Évènementiel: le Concours général agricole de retour en 2022

Le Concours général agricole (CGA) «signe son grand retour» lors du prochain Salon de l'agriculture, qui se tiendra du 26 février au 6 mars 2022 à Paris, annoncent ses organisateurs dans un communiqué le 3 novembre. Après l'annulation du Salon de l'agriculture en début d'année, les finales de l'édition 2021 du CGA avaient aussi été annulées en raison de la crise sanitaire, en dépit de leur délocalisation dans quatre villes de province. En conséquence, les lauréats 2020 avaient vu la validité de leur médaille prolongée. Propriété du ministère de l’Agriculture et du Ceneca (organisateur du Salon de l'agriculture), le CGA a distingué en 2020 plus de 5500 producteurs dans cinq catégories: animaux, vins, produits, jeunes professionnels, et pratiques agroécologiques.

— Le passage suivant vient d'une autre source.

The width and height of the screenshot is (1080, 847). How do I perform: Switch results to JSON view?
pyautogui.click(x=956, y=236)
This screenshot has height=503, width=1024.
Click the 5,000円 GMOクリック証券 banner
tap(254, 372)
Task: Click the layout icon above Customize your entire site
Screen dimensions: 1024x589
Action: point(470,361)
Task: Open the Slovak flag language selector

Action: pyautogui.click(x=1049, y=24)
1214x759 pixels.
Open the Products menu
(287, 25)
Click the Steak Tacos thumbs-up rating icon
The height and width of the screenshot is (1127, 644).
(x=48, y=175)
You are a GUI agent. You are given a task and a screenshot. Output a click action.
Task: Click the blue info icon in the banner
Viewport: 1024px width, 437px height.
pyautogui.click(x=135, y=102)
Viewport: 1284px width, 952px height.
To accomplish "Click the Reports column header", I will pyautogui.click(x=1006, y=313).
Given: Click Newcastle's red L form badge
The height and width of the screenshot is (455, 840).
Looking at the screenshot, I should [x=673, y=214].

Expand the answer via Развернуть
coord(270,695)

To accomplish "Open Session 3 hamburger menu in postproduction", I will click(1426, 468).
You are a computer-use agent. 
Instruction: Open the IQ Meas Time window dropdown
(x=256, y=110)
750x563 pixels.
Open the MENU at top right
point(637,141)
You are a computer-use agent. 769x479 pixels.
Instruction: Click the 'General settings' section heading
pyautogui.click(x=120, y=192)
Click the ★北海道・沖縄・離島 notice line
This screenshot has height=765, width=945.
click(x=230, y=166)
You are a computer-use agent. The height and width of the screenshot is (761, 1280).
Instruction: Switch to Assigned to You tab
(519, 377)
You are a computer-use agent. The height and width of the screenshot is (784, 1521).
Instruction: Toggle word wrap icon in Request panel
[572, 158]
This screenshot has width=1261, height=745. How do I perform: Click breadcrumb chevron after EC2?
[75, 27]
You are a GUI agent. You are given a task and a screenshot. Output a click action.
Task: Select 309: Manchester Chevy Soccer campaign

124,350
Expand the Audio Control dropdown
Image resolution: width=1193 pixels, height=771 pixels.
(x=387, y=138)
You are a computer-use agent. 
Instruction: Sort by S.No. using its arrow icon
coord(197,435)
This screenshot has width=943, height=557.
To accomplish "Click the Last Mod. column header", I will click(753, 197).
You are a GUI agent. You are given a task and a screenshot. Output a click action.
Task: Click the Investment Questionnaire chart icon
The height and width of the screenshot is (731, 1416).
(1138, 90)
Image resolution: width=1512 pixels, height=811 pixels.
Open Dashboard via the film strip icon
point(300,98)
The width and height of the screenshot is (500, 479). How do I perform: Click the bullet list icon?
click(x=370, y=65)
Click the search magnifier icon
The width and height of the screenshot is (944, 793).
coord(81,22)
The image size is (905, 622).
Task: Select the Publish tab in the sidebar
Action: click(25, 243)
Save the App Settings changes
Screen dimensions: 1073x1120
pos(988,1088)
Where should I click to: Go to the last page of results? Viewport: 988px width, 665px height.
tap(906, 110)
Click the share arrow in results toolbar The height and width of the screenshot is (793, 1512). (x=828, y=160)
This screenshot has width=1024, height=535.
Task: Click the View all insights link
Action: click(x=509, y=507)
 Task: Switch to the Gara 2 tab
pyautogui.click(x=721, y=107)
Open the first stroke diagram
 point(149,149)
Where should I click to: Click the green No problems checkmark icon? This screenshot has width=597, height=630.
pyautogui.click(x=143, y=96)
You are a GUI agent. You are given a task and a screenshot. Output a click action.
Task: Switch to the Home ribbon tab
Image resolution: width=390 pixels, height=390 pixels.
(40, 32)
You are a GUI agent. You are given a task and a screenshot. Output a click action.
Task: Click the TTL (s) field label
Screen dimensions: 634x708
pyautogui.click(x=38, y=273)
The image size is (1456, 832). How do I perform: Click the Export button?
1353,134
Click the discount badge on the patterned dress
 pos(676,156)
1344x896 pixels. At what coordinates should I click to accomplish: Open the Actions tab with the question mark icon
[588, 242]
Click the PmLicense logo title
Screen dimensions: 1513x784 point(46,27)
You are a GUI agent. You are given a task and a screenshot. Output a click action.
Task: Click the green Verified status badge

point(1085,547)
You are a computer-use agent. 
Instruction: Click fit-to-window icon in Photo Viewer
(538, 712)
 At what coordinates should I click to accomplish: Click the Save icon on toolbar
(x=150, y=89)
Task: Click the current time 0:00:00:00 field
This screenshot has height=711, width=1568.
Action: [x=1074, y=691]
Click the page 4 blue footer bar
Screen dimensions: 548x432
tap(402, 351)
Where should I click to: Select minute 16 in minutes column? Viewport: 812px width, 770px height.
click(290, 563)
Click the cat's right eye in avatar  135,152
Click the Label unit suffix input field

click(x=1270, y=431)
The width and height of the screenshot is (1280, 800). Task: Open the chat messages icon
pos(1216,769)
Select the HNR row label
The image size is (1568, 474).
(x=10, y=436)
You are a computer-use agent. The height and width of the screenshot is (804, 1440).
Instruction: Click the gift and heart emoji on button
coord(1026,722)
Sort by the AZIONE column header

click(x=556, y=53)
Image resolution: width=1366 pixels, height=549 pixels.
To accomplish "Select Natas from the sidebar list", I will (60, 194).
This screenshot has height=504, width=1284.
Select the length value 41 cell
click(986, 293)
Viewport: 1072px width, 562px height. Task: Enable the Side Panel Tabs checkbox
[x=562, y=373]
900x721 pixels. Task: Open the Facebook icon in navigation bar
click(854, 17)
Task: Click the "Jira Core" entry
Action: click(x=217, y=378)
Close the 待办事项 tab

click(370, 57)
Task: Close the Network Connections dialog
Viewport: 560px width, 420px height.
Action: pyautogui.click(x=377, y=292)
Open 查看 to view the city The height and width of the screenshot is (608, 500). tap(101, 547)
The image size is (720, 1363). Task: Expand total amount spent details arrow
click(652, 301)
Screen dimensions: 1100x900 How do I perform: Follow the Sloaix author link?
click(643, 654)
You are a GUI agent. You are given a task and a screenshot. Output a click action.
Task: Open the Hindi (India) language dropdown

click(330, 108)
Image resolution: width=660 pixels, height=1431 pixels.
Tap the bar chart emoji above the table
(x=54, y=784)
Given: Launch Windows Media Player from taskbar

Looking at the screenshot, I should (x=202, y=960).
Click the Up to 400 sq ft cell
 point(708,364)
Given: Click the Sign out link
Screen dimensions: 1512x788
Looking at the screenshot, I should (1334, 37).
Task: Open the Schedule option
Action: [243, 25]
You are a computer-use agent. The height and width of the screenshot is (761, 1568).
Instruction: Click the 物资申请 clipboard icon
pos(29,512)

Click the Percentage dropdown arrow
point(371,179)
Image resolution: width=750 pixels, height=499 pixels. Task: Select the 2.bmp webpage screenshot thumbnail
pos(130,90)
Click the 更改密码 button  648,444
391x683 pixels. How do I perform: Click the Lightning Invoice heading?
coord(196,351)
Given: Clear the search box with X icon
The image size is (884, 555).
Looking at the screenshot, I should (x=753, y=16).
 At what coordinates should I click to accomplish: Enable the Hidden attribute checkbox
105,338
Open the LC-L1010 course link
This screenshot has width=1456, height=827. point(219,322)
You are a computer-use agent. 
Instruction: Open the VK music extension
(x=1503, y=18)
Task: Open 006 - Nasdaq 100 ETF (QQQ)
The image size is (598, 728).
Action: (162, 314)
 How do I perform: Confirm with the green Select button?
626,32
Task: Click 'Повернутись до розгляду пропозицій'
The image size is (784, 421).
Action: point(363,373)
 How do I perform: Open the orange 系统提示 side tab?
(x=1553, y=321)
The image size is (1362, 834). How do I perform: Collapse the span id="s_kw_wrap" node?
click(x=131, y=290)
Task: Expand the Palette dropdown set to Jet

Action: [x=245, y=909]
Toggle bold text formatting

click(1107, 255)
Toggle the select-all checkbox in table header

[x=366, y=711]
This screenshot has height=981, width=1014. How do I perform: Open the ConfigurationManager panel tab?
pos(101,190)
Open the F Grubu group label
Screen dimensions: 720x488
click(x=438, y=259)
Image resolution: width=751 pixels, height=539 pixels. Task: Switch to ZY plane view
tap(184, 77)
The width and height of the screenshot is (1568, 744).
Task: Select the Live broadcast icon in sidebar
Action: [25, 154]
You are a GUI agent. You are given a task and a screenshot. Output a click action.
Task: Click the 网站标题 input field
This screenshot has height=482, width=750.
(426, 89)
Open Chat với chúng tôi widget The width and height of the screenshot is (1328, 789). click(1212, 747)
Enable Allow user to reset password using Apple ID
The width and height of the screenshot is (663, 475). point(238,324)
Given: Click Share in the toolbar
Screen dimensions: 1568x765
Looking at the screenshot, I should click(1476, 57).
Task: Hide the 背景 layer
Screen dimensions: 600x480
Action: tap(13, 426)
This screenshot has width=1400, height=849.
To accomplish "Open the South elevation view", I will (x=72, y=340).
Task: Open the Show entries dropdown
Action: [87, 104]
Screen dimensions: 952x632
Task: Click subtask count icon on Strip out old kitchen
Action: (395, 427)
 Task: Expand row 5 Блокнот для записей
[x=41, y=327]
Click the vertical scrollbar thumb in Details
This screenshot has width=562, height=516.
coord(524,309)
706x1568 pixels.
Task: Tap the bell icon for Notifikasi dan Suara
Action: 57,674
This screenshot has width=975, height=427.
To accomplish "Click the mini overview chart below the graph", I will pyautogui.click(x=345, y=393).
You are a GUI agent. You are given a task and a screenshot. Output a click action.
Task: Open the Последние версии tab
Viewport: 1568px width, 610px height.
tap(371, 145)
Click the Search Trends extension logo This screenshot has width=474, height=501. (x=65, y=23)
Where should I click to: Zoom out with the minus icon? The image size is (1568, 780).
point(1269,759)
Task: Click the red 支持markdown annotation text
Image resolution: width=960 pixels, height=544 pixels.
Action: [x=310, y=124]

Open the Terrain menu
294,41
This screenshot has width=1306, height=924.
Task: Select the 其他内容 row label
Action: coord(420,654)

Conditionnalité sociale: la FGA-CFDT presse Denormandie d'engager la concertation

La FGA-CFDT a écrit au ministre de l’Agriculture Julien Denormandie pour le presser de consulter les partenaires sociaux sur la mise en œuvre de la conditionnalité sociale dans le cadre de la Pac, informe le syndicat de salariés dans un communiqué le 3 novembre. La France doit en effet remettre son plan stratégique national (PSN, déclinaison nationale de la Pac) à la Commission européenne d’ici la fin de l’année, en vue de l’application de la Pac 2023-2027. Or, la prochaine Pac prévoit de conditionner l’attribution des aides au respect du droit social et du travail européen. «Le projet de règlement européen convenu sur les PSN prévoit que les partenaires sociaux doivent être consultés par les États pour la mise en place du système de conditionnalité sociale», assure la FGA-CFDT dans son communiqué. Le syndicat appelle par ailleurs la France à mettre en œuvre ce nouveau dispositif dès le début de la prochaine Pac, le 1er janvier 2023, sachant que les États membres ont jusqu'au 1er janvier 2025 au plus tard pour le faire. 

Carottes: surfaces en hausse, mais rendements en baisse pour cause de météo (Agreste)

La production 2021-2022 de carottes pour le marché du frais devrait approcher les 320 200 tonnes. Soit une hausse de 3% par rapport à la campagne précédente et par rapport à la moyenne 2016-2020, selon une note de conjoncture d’Agreste parue le 27 octobre. Et ce alors que les surfaces plantées auraient augmenté de 7% en un an, et de 20% par rapport à la moyenne quinquennale, pour atteindre près de 8 900 ha. Ce décrochage des rendements par rapport aux surfaces cultivées s’explique par les froideurs d’avril et la pluviométrie de mai et juin pour les carottes primeurs cultivées essentiellement en Nouvelle-Aquitaine, ce qui se traduit par des petits calibres. Les carottes de saison, dont la récolte commence début août dans le Sud-Ouest et en Bretagne, ont aussi souffert de la météo humide. Côté prix, la campagne a débuté à un niveau similaire à la moyenne quinquennale. Elle est dynamisée par l’export, tandis que le marché national est «calme, voire morose».